OCTOBER 6, 1939
SAN FRANCISCO, Thursday—I had it so firmly fixed in my mind that this was a purely personal and unofficial trip that I was taken rather aback on reaching Medford, Calif., yesterday to find the Mayor and some Democratic ladies waiting for me and bringing me a delicious box of apples grown in their region. A little girl who had been in Warm Springs was also waiting in the airport. It was a very pleasant stop and I was notified that in Sacramento the Governor would be at the airport to meet me.
It was nice to see Governor Olsen looking so well and strong again, for when I was here last he was far from well. I felt very guilty at disturbing the Governor for I know only too well how busy all public officials must be at the present time, but I shall carry his greeting to the President.
In San Francisco, my friend, Mayris Chaney, met me and the sun was out to make the afternoon a success. I was nervous for we were rather late and I had kept her and a group of newspaper people waiting. While I stood talking to them, a kindly old gentleman begged me to accept a large box which he wished to send to the President and I had to explain to him that when travelling by air extra luggage is not easily taken on. I was really sorry when I saw his hurt expression.
One cannot be in San Francisco without being conscious of the Western Union strike, particularly if one has a column to file by wire. I could not help wondering why the war situation did not bring home to us the necessity for an attitude of conciliation between individuals and between groups. How can we ever hope that different races will sit down and in a spirit of justice and goodwill consider the difficulties confronting their nations, if we in our own country cannot even persuade groups with different interests to meet and arbitrate their difficulties?
Only public opinion will bring this about and since so many women are asking me today what they can do to prevent war, I can only pass along my own conviction that the first thing we can do is to desire justice and goodwill to prevail at home. We cannot have peace unless we begin with the individual and we must build up machinery to bring this peace about, a lesson which we should carry into our international thinking.

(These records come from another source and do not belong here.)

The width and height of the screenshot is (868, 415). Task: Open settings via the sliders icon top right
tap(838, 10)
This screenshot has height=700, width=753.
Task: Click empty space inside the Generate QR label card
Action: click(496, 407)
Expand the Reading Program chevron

There must be representatives of varying points of view. There must be disinterested people who listen and patiently try to solve the difficulties. There must be a place for discussion. This is true at home and true in international affairs. Someone should tell the human stories that lie back of picket lines. I think it would help the management to a better understanding of the actual human needs that are the background for some of the difficulties that result in strikes.